Mothers of Congenitally Ill Babies Deserve Better than Abortion | Opinion
John Bruchalski, M.D. , Founder and President, Divine Mercy Care
On 10/19/22 at 7:00 AM EDT, NEWSWEEK Opinion
When a mother learns that her unborn child has a severe, life-limiting diagnosis, the news is devastating.
Regretfully, I followed the standard medical recommendation and aborted babies with hydrocephalus, spina bifida, and genetic abnormalities during my residency in the late 1980s. But now I am convinced that elective abortions are never merciful or medically necessary. Mothers and their unborn children deserve a better treatment option.
For many, perinatal hospice with palliative care is that better treatment option. It provides tender, compassionate, and holistic care to mom and baby after she receives the news that her child's life will likely be short.
Even though perinatal hospice is now considered standard care, there are still only about 300 programs worldwide. Many of these programs assist with family bereavement but are not committed to life until natural death for the baby. What's more, only a little over one third (37 percent) of genetic counselors even mention perinatal hospice as an option. There's a lot of work to do to normalize and improve perinatal hospice programs, and it's far from the norm. Elective abortion remains the norm.
The suffering of pregnancy—especially when a woman is carrying a congenitally sick child—is very real. It's understandable that the doctor and mother would want to do everything in their power to limit her suffering and grief. But elective abortion is not a shortcut through grief, and it is far from the "act of mercy" many claim it is.
First of all, diagnoses made in utero can be incorrect. When genetic blood tests turn up positive, they're usually wrong (85 percent of the time). In almost one in five cases, ultrasound imaging also fails to properly diagnose defects, according to a 2014 study. Over 8 percent of congenital defect diagnoses were totally incorrect and over 9 percent were misclassified. In many cases, the full extent of the child's condition is better assessed after birth.

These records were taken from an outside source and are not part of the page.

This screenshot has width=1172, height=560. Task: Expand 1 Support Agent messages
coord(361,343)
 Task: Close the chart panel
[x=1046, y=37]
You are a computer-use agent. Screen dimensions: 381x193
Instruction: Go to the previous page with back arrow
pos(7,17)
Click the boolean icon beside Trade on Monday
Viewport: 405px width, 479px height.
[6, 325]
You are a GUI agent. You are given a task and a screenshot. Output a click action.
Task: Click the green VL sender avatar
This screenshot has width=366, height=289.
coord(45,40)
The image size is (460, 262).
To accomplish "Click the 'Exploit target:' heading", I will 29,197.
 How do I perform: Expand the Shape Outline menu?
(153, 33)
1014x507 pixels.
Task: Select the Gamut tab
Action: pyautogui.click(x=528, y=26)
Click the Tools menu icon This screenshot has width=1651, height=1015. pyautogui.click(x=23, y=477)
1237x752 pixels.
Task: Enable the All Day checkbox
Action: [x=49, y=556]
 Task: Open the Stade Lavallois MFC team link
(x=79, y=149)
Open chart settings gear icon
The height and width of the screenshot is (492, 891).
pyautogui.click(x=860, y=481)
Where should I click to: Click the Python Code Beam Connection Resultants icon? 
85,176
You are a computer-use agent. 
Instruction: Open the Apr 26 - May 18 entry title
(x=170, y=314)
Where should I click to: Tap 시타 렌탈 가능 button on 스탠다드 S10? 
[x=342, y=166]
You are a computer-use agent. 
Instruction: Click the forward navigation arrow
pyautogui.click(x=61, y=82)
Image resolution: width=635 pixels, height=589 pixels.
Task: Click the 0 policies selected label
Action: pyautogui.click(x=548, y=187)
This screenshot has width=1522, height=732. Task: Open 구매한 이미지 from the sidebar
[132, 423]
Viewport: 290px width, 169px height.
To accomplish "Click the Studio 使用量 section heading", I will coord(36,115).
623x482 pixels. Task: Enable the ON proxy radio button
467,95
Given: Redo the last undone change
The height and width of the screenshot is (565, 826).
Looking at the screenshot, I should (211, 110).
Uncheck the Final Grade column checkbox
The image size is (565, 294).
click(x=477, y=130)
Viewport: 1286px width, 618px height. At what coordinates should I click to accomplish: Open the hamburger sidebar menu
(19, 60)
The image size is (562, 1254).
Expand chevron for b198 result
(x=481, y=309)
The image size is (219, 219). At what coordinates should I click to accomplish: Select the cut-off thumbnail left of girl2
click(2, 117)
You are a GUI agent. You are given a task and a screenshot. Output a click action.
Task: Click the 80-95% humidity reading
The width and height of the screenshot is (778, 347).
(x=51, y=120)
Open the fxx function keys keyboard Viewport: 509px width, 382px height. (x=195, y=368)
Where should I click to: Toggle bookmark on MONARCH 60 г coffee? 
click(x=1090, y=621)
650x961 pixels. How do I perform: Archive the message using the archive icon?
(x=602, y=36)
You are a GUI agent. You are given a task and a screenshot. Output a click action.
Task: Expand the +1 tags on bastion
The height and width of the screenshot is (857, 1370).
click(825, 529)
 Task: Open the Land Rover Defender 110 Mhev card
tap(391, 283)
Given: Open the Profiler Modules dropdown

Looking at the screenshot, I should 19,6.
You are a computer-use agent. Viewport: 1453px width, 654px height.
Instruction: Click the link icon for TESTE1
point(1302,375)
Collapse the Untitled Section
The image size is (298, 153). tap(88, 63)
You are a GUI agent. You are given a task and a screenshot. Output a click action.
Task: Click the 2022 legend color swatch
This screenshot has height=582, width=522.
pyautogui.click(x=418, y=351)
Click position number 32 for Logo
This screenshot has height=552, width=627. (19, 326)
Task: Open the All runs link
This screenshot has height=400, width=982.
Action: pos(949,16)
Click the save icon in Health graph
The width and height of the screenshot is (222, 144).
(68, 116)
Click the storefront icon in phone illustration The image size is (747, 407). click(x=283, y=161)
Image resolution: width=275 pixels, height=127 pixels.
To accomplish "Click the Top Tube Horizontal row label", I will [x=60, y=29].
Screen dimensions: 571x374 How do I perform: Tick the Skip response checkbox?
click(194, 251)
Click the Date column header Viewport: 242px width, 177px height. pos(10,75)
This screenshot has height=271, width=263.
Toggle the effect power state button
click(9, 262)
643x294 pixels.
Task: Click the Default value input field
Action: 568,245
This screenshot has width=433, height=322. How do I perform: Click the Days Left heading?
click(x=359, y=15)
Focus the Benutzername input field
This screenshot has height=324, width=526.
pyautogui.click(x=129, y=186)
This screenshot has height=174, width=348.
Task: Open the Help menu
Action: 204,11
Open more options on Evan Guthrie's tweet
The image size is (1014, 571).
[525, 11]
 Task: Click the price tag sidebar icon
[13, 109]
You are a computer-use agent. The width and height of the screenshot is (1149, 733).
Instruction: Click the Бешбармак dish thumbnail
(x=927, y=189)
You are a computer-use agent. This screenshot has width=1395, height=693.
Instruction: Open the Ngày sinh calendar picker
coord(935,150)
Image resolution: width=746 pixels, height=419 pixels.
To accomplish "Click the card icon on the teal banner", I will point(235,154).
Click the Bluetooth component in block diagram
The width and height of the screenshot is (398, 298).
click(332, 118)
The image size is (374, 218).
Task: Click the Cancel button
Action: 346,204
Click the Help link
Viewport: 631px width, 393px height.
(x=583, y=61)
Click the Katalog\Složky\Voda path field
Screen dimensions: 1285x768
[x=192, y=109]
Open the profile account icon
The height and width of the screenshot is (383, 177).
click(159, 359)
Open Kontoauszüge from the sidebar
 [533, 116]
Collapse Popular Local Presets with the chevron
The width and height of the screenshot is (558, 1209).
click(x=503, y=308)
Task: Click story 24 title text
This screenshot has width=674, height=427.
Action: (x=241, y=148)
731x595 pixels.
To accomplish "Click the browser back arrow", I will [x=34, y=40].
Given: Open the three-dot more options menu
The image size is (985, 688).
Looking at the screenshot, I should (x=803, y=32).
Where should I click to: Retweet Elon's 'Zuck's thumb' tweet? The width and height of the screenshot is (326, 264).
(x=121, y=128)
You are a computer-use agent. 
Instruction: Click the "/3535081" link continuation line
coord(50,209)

When it comes to a mother's mental and emotional health, almost all women who carry their congenitally ill babies to term say they do not regret the experience. Data from a 2018 study and others suggest that mothers who have had abortions, by contrast, regret not spending more time with their child, even in the womb. I have found this to be true in my experience. Moms want to spend time with their suffering babies—especially if they know that once the umbilical cord is cut, their time together may be counted in minutes.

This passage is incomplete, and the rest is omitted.